- _TEXTE FOURNI_
══════
La 5e réunion des gouverneurs du Bassin du Lac Tchad s’est tenue à Maidougouri, dans l’Etat du Borno au Nigeria, du 29 au 31 janvier 2025, autour des enjeux de stabilisation, de relèvement et de résilience des zones affectées par la secte terroriste Boko Haram; tel que définis par la Stratégie régionale adoptée subséquemment par l’Union africaine en 2018.

Les échanges auxquels prennent part le Cameroun, le Nigeria, le Tchad, le Niger et les partenaires institution aux ont donné une visibilité à la réalité de l’action militaire dans la région. Et pour en décrire l’incohérence, le gouverneur de la province tchadienne du Lac, le général Saleh Tidjani Haggar, a eu force de parole dans le panel de discussion et devant la presse. «Il faut mobiliser les forces de défense et de sécurité, coordonner les actions et partager les informations. Boko Haram vient pour nous attaquer et repart. Ils viennent d’où? Qui leur donne des matériels? Le Force mixte, c’est toujours les forces armées nationales tchadiennes. Mais où sont les autres? Le long de la frontière, il y a des îles qui séparent le Tchad du Nigeria et du Cameroun. Nos îles sont occupées par nos forces de défense et de sécurité mais de l’autre côté, les iles ne sont pas contrôlées. Elles sont laissées aux mains de Boko Haram. Boko Haram se ravitaille sur ces îles», indique-t-il.
══════
- _EXTRAIT DES DONNÉES_

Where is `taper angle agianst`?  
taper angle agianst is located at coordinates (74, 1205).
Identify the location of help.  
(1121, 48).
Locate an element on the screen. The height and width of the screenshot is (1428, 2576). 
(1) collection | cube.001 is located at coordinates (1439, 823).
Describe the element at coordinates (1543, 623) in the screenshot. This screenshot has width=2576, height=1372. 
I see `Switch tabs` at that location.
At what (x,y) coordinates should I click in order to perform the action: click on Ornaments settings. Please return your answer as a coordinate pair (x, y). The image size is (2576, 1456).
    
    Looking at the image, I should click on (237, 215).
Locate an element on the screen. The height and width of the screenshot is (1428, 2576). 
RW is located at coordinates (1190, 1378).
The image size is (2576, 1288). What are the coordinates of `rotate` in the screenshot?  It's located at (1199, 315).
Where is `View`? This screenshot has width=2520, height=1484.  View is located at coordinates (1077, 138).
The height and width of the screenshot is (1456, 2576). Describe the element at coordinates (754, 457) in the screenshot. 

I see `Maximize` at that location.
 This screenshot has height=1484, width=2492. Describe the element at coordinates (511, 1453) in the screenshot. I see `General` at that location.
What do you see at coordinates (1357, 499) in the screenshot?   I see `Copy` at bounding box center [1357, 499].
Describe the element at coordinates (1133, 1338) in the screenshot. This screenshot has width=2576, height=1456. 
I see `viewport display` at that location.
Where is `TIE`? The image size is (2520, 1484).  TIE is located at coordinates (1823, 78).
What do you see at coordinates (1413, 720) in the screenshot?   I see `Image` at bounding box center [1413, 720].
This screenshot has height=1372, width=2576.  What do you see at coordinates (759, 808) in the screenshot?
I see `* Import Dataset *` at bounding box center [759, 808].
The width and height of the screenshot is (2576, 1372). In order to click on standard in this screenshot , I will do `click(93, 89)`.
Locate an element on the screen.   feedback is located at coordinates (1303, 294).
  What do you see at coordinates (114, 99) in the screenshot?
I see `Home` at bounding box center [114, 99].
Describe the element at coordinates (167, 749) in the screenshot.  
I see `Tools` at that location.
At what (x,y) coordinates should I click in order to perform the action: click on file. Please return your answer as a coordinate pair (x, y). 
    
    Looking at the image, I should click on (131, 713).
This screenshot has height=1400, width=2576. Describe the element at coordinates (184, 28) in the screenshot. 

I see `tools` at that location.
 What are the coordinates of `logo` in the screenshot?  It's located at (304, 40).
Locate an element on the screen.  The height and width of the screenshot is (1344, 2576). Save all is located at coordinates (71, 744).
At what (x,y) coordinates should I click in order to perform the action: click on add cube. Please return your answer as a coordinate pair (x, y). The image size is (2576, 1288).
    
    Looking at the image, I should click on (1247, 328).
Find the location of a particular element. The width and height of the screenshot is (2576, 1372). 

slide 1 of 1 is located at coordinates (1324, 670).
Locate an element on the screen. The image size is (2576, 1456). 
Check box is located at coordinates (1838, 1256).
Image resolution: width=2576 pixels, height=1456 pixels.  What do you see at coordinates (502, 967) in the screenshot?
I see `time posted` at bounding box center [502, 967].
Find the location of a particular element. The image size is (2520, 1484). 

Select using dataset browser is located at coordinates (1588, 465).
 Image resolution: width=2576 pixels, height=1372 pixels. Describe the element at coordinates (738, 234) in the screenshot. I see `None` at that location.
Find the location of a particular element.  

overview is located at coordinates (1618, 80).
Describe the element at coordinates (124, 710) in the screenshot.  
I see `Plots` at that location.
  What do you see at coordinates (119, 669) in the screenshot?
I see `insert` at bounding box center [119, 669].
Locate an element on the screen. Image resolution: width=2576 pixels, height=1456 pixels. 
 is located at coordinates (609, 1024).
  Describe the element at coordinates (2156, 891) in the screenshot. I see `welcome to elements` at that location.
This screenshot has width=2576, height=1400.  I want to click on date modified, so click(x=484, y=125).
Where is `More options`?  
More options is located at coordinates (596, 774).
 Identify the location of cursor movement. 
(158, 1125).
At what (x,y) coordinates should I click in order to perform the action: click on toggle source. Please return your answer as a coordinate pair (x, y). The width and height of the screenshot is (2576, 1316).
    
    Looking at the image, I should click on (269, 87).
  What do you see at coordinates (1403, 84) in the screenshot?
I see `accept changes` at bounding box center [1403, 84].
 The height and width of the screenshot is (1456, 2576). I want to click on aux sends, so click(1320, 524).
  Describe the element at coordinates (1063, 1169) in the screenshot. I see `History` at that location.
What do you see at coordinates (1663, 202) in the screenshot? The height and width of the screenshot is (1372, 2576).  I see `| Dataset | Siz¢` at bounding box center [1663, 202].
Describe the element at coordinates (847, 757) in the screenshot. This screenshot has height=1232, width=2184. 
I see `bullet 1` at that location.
══════
- _CONSIGNE_
Mettez à jour le texte fourni en le reprenant en commençant par "La 5e réunion" et en allant jusqu'à "africaine en 2018.", avec "réunion" remplacé par "rencontre".

- _CORRIGÉ_
La 5e rencontre des gouverneurs du Bassin du Lac Tchad s’est tenue à Maidougouri, dans l’Etat du Borno au Nigeria, du 29 au 31 janvier 2025, autour des enjeux de stabilisation, de relèvement et de résilience des zones affectées par la secte terroriste Boko Haram; tel que définis par la Stratégie régionale adoptée subséquemment par l’Union africaine en 2018.